I am quoting from a wonderful but sexually graphic blog so there’s the WARNING when I link her.
“I want a man to want me so badly I can feel it”
and my favorite part,
“When I am in his presence, my entire being relaxes. I become more gracious, more present, more in flow. I am expressive without being self-conscious.
I am emotional without being reactive. I am beautiful without being perfect. I feel safe, I feel seen, I feel radiant.
In other words, I feel like a woman. With a man.
And that is sexy.”
I miss that feeling. I miss the feeling of longing to see him again and feeling safe.
I miss the feeling of security.
Last night I cried frustrated talking with him.
I told him “Does he even understand how I cannot enjoy time with him when the past 2+ years I was happy and thinking everything was okay yet it was horribly wrong?”

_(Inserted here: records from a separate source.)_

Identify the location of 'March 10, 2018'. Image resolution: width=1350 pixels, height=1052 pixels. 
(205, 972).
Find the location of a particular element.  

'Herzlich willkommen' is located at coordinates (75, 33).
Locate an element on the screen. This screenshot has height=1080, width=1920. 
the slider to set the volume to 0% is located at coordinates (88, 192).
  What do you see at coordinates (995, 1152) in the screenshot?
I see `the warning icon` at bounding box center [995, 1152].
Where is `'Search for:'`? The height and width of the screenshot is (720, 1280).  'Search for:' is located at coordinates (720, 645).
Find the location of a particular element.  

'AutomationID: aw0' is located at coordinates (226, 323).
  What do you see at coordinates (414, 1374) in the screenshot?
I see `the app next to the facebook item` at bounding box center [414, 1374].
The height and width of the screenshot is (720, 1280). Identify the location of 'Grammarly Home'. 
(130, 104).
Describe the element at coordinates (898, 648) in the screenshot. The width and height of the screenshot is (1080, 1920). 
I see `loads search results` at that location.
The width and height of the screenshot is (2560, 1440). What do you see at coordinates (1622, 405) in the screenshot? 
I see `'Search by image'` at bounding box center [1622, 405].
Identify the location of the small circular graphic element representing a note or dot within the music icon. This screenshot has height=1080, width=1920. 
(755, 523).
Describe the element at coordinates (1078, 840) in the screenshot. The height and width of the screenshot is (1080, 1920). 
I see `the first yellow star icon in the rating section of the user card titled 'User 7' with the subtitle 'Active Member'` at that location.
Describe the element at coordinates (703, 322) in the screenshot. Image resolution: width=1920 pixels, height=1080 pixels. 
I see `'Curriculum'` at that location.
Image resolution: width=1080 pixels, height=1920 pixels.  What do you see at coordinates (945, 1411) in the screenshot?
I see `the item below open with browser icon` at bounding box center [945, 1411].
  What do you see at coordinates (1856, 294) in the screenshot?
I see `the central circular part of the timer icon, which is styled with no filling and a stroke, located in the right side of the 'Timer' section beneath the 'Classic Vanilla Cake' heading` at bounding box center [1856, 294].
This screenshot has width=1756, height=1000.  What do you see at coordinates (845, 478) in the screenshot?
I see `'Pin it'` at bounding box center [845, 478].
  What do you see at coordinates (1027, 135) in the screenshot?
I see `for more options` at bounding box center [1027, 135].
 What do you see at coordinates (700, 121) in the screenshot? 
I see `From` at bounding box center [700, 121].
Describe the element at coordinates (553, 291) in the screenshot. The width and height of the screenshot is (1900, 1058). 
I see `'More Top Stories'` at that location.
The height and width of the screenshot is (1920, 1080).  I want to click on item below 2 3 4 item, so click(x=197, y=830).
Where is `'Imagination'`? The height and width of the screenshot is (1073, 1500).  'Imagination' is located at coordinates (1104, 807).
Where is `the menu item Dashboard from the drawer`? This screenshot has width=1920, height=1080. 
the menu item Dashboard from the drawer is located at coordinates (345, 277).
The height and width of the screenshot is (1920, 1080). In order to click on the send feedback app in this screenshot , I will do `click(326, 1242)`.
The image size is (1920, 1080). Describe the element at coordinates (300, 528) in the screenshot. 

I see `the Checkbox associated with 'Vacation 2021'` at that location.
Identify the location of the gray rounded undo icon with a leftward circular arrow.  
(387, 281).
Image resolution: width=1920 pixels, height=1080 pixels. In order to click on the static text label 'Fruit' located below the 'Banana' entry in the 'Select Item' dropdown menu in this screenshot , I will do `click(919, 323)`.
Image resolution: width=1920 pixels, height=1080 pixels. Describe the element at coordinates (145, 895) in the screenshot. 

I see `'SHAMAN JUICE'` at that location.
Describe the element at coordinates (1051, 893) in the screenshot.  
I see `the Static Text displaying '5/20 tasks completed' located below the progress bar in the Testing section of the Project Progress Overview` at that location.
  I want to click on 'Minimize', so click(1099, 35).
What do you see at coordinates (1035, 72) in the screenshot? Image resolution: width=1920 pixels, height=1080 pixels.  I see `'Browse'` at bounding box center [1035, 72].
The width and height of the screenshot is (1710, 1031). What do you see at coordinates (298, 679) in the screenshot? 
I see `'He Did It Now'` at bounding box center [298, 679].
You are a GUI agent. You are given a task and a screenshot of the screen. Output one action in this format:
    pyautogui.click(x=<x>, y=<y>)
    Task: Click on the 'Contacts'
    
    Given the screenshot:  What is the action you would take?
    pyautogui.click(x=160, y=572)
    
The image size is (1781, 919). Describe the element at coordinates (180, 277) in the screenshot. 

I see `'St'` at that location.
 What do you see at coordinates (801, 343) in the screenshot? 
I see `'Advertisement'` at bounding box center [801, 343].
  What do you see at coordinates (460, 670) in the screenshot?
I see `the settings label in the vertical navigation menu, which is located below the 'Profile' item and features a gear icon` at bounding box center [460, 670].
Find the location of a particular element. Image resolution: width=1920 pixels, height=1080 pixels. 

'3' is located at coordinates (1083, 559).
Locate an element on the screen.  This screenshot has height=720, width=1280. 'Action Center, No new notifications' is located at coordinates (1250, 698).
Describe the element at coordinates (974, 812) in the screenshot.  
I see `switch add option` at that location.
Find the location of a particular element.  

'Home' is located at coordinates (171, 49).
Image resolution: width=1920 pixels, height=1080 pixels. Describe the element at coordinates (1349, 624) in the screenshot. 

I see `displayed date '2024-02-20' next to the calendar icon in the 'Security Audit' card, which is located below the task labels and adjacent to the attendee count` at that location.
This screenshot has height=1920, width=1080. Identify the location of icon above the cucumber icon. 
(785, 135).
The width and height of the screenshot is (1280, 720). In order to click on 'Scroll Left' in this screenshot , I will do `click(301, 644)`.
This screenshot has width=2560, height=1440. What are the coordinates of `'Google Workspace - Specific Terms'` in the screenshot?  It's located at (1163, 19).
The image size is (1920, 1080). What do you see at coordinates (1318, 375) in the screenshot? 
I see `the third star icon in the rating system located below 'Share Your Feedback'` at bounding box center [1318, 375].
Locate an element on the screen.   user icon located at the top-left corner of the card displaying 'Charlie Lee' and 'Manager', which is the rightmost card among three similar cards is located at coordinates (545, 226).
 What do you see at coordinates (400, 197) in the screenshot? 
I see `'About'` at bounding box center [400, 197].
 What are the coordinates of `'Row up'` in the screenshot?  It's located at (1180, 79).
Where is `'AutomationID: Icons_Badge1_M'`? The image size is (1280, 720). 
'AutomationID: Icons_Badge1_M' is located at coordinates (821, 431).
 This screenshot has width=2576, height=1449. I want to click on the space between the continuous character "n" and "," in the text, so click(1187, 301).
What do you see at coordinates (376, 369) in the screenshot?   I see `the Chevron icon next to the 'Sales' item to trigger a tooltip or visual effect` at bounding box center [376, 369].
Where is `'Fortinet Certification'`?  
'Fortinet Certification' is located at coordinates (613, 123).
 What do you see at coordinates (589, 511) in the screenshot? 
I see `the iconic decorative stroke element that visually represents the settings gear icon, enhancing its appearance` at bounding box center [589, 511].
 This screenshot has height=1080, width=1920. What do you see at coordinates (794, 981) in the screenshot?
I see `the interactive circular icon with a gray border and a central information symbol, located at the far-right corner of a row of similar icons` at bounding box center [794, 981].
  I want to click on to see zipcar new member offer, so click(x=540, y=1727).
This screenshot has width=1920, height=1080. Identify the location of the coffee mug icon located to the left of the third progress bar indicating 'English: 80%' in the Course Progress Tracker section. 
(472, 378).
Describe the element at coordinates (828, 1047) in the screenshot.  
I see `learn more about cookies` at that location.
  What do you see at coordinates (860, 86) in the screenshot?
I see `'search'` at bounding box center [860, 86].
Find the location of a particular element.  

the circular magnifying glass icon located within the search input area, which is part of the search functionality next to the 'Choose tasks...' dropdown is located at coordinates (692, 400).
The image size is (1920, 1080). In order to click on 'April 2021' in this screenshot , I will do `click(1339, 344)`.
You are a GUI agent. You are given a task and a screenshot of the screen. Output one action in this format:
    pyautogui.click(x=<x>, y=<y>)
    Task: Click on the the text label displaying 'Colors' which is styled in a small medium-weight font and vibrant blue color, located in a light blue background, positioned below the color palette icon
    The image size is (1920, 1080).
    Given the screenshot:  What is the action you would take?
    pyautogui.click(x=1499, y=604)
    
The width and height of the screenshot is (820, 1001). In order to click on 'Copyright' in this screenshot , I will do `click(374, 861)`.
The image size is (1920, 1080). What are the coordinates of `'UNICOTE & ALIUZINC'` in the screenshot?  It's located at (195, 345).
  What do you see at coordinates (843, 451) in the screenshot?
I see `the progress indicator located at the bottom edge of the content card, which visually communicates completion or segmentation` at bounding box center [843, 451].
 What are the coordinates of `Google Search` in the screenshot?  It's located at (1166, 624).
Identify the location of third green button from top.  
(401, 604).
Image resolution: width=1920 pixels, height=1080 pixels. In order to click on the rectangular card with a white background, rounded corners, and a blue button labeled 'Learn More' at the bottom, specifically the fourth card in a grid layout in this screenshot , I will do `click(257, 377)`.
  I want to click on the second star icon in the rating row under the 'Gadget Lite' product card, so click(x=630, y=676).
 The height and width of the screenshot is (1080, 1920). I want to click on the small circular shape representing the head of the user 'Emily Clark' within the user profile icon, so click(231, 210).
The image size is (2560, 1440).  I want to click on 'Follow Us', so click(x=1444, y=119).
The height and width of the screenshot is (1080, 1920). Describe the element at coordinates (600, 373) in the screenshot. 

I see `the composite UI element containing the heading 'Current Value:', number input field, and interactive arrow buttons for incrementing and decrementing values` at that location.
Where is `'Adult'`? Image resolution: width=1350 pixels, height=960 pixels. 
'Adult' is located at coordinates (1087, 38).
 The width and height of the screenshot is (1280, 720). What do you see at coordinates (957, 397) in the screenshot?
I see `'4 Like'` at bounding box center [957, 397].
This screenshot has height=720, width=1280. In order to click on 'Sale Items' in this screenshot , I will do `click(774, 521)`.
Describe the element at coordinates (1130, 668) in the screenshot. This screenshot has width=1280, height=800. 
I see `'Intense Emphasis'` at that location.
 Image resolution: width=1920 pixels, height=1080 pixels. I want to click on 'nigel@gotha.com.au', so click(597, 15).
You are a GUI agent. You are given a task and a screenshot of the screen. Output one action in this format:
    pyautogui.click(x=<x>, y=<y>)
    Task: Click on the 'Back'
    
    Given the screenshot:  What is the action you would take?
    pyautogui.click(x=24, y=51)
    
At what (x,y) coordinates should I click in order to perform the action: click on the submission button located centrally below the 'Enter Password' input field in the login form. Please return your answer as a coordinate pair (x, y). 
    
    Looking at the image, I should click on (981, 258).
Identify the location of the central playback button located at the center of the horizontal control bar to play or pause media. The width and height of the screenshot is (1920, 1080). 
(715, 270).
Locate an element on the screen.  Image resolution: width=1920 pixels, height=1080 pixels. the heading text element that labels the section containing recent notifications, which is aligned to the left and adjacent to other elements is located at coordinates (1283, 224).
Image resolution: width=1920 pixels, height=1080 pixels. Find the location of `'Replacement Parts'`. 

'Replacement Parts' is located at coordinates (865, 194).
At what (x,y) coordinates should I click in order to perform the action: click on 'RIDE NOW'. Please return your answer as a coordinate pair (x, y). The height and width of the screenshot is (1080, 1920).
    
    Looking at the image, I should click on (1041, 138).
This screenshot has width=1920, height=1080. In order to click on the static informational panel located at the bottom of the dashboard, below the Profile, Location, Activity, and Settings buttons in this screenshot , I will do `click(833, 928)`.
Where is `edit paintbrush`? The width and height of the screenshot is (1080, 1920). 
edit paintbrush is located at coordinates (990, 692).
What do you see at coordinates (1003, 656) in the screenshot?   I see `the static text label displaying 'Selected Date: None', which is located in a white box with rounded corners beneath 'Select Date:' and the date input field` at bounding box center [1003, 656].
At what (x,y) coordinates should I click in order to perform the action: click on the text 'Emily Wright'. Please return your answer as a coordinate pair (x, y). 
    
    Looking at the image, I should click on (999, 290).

I am saddened that I don’t have that anymore, but what is good about that is I don’t think I will be attached to him so lovingly like I used to. I wonder if that kind of love is even healthy? I wonder if looking at us and loving him made me into some kind of sick codependent?
I worried he would leave and not come home one day before affair. I worried he would die first and how sad and heartbroken I would be.
He’s just a man to me now. But before he was so much more. I wanted to spend the rest of my life with him.
I think to some degree it did and I don’t believe I will ever love him with abandon again. But I have a long way from even dealing with us. I can’t and I don’t want to. I can only take short doses of us talks, affair talk, how sad I am in this relationship talks, and so can he.
I do feel I’m getting better. I hope I am.